Before he stooped over to pick it up he saw that it was a handsome pocket-knife.
"He has dropped it," was the thought of Fred, who wondered how he came to do it; "anyway I'll hold on to it for awhile."
He quietly shoved it down into his pocket, where his old Barlow knife, his jewsharp, eleven marbles, two slate pencils, a couple of large coppers, some cake crumbs and other trifles nestled, and then, having succeeded so well, he again went softly to the open window at the rear.
Just as he reached it he heard an unusual noise in the smaller apartment where the man was at work, and he was sure the burglar had discovered what he was doing, and was about to punish him.
But the sound was not repeated, and the boy believed the tramp had got the chest open. If such were the fact, he was not likely to think of the youngster in the next room for several minutes more.
Fred was plucky, and the thought instantly came to him that he had a chance to leave the room and give an alarm; but to go to the front and climb out on the roof of the porch would bring him so close to the tramp that discovery would be certain.
At the rear there was nothing by which he could descend to the ground. It was a straight wall, invisible in the darkness and too high for any one to leap. He might hang down from the sill by his hands and then let go, but he was too unfamiliar with the surroundings to make such an attempt.

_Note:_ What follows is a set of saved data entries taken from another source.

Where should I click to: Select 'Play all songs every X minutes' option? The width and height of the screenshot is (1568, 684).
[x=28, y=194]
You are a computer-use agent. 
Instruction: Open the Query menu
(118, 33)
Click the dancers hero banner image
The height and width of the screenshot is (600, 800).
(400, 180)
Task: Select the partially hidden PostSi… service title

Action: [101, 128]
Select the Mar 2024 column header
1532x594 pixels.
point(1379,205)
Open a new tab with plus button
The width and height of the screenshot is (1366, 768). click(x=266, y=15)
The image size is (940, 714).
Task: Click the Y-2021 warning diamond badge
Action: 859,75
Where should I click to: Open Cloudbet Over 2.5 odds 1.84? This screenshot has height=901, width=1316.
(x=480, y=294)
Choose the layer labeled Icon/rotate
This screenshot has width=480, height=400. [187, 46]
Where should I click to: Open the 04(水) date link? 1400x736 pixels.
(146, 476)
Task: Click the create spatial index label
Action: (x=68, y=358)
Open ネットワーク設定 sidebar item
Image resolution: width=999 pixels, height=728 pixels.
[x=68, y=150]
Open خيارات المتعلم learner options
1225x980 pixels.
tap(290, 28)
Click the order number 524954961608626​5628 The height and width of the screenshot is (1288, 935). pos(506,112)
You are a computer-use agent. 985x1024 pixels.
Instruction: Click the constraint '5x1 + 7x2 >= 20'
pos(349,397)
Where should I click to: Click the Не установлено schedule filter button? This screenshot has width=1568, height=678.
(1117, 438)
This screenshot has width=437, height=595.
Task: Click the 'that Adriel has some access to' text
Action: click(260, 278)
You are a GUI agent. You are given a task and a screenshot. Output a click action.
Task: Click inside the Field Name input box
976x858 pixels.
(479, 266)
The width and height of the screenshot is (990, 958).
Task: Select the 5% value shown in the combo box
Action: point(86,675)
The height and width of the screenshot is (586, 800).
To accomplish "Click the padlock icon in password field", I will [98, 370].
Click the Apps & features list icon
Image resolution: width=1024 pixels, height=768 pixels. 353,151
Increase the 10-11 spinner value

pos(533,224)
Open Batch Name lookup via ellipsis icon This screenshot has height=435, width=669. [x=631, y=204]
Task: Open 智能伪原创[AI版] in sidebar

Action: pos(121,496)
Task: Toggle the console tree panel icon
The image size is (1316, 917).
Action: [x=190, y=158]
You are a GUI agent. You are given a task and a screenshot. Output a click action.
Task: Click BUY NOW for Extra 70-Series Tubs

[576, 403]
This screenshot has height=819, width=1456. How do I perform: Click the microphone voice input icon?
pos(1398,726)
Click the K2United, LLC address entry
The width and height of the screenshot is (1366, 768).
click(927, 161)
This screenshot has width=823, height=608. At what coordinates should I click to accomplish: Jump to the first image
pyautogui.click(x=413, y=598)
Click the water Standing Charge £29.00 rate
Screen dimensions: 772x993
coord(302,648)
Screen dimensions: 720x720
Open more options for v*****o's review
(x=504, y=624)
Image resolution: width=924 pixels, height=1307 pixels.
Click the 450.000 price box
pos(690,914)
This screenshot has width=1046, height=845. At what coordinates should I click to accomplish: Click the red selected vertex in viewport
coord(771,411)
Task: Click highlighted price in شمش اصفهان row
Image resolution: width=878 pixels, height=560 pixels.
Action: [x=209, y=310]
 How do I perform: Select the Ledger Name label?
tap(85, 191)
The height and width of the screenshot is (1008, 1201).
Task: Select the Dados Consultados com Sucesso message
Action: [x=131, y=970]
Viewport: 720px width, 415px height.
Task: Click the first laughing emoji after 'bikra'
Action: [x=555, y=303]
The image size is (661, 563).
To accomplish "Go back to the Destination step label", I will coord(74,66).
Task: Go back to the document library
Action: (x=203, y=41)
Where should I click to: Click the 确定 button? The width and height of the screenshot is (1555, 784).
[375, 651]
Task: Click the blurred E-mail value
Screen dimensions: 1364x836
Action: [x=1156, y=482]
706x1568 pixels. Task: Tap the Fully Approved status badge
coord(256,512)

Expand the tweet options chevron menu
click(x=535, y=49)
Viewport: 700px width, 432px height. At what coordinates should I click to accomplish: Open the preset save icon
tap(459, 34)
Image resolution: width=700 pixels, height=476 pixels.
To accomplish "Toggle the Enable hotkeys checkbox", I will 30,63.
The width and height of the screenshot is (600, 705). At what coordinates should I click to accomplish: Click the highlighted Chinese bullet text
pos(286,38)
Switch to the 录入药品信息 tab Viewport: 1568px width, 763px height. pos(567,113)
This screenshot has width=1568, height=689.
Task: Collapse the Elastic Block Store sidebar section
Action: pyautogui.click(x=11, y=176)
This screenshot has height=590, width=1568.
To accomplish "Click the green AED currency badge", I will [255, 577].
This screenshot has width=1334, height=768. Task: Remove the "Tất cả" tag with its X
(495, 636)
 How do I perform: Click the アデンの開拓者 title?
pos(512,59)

"Maybe there's a tub of water down there," he said to himself, trying to peer into the gloom; "and I might turn over and strike on my head into it, or it might be the swill barrel, and I wouldn't want to get my head and shoulders wedged into that——"
At that instant something as soft as a feather touched his cheek. The gentle night wind had moved the rustling limbs, so that one of them in swaying only a few inches had reached out, as it were, and kissed the chubby face of the brave little boy.